### WHAT YOU SHOULD DO
Pick up the passage below about the biometric boarding pilot and continue it from its final sentence.

### PASSAGE TO READ
But the real feat was when CBP found a way to speed up the photo matching process. “As soon as a passenger checks in with the airline, the airline tells us who is getting on the plane. At that point, we find all the photographs we have of the people on the flight and we pool them, and then segment them into individual photo galleries for each passenger,” said Wagner. “If there are 300 people on the flight, we find every photograph we have of those 300 people. Generally, that means we will have about 1,500 pictures because we have multiple photos of each passenger.”
Then, as the passenger boards the flight, he or she has his or her picture taken. That photo is compared to his or her individual gallery of photos rather than comparing it to a billion photos that are in DHS’s biometric database. “The matching is done in realtime because it’s a small file and it’s accurate,” said Wagner.
The Atlanta pilot also was designed with certain parameters. “We did not want to add another layer onto the travel process,” said Wagner. “We told our stakeholders, ‘We want to design something that fits within your existing operations and infrastructure. We’re trying to make things easier for travelers. We don’t want to add additional steps or processes.’”
Strong partnership
In a discussion with Delta Air Lines, Wagner asked if the airline would be interested in participating in a biometric pilot. “We have a very strong, longstanding, collaborative relationship with CBP,” said Jason Hausner, Delta Air Lines’ director of passenger facilitation. “Normally, when they approach us to do something, we’re in. We like to be in on the front end to provide our expertise and help shape things.”
Delta also had a long range vision of using biometrics for its own operational purposes. “When we heard the proposal from CBP to test biometric exit technology, it resonated with us because one of the elements we were looking at is biometric boarding,” said Hausner.

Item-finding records
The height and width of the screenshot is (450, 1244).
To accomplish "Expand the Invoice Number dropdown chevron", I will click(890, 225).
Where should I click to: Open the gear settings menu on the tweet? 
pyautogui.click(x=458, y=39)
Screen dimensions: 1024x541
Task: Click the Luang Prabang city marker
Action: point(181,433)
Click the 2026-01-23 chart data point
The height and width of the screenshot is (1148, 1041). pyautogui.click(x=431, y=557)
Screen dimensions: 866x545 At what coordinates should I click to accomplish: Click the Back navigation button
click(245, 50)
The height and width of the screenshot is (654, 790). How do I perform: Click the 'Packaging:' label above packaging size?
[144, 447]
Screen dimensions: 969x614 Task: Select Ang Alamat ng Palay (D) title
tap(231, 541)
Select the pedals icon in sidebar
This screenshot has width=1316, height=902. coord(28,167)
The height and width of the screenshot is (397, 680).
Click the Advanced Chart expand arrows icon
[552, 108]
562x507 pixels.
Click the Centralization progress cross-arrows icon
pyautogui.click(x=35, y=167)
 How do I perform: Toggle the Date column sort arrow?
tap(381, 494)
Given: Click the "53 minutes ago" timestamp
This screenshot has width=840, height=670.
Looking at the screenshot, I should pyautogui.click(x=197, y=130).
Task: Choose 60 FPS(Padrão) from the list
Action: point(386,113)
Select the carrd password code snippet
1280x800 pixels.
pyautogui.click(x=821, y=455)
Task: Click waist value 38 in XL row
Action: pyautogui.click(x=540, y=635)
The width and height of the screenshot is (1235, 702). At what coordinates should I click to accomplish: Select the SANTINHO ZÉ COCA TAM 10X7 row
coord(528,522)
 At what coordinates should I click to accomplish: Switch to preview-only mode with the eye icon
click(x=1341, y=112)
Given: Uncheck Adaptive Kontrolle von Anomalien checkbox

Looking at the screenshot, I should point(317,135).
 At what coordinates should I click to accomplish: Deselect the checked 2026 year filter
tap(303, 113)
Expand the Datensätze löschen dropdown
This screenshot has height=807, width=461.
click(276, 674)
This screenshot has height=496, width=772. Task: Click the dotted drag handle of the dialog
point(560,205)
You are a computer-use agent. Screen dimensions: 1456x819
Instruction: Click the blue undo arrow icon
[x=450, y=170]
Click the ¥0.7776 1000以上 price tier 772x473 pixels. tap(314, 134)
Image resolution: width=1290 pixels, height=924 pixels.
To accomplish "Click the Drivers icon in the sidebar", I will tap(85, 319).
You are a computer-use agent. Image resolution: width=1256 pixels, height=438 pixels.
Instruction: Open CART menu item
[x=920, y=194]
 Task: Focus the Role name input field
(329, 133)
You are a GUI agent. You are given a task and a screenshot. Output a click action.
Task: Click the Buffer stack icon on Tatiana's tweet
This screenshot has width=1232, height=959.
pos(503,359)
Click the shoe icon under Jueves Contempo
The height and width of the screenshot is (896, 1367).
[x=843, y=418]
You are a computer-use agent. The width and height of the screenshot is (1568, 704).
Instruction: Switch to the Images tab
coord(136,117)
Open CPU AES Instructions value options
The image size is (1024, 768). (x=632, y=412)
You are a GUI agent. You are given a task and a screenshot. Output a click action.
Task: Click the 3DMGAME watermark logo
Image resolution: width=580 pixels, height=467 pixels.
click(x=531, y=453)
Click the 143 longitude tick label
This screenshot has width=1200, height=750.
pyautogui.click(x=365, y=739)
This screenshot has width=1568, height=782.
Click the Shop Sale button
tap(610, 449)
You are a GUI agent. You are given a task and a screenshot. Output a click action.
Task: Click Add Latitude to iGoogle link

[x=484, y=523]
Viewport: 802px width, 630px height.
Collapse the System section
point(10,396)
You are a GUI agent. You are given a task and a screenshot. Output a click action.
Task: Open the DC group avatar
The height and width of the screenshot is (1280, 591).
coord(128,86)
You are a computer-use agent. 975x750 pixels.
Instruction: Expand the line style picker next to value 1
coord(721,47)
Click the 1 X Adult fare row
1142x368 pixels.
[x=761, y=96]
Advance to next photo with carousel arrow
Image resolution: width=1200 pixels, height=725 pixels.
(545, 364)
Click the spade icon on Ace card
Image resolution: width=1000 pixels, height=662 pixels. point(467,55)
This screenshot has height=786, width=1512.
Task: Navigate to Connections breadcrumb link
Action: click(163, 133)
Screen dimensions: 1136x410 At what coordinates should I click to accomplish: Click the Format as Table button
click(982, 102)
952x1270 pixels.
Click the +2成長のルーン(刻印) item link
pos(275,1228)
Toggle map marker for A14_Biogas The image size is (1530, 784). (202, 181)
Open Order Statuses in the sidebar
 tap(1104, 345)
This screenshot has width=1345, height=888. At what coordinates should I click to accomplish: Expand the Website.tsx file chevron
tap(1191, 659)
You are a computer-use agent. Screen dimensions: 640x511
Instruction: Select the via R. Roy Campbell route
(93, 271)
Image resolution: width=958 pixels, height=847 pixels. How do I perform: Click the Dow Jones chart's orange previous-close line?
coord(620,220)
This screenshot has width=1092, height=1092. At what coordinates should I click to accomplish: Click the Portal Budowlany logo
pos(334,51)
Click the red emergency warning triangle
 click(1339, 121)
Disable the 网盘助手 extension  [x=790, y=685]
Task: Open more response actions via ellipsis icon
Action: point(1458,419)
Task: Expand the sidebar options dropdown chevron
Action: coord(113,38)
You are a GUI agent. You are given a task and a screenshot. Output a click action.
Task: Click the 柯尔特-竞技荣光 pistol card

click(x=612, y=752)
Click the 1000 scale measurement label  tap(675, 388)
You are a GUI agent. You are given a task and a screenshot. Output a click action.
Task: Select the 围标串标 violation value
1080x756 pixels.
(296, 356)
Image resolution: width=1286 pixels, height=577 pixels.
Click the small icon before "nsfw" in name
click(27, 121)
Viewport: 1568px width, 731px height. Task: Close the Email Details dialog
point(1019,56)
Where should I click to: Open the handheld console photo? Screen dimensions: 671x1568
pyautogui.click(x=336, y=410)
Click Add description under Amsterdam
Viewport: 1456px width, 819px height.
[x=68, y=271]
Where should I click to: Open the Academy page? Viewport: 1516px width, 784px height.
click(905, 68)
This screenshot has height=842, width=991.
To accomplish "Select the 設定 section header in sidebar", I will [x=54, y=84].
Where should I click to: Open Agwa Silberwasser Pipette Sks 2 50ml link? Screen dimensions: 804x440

### ANSWER TO THIS EXERCISE
In February 2016, Delta met with CBP to develop a project plan and decided to test a flight from Atlanta to Tokyo, Japan. The pilot, which began in June, was successful, so by September, CBP decided to test another flight. This time the flight was to Mexico City. “As a further test to the technology, we chose a flight with a different demographic to ensure the matching capability was still successful,” said Kevin Pfeifer, CBP’s assistant port director of tactical operations at the port of Atlanta.
After more than a year of testing, the facial recognition technology has consistently shown a high rate of accuracy. “Our percent of successful matches is in the high 90s. It’s even moved up a notch in terms of quality and accuracy,” said Nael Samha, CBP’s director of passenger systems who built the architecture for the pilot’s operating system.
Operationally, the pilot has performed well too. “One of the things we wanted to evaluate was the impact on our operations. Would it delay boarding? Would it impact our on-time performance? We’re very metrics oriented,” said Hausner. “So far, this test has not impacted us in any manner, and part of it is because of the approach that CBP has taken. They know that in order for their program to be successful, they need to partner with us.”
Industry innovations
During the summer of 2017, CBP conducted technical demonstrations of the biometric exit facial recognition technology with various airlines and airports throughout the country. “We wanted to show stakeholders and the public what this technology is, how it works, and explore how biometric exit technology can fit into airline and airport business models and modernization plans while addressing privacy requirements,” said Wagner.
Some airlines are already making headway. At JFK and in Atlanta, Delta is testing ways to combine the facial recognition technology with its boarding pass procedures. “The CBP pilot is a two-step process by design, but it seemed to us that when this is implemented across the country, it should be a onestep process,” said Hausner.
In June, JetBlue Airways transformed this goal into a reality and was the first airline to board passengers using biometric facial recognition instead of boarding passes. Unlike the technical demonstrations that CBP was conducting with other carriers, JetBlue proposed the pilot. The airline wanted to design its own technology and incorporate it with CBP’s facial recognition matching system. “CBP was very open-minded with what we wanted to accomplish,” said Liliana Petrova, JetBlue Airways’ director of customer experience. “They flew out to Boston and spent several hours with us and took the time to listen.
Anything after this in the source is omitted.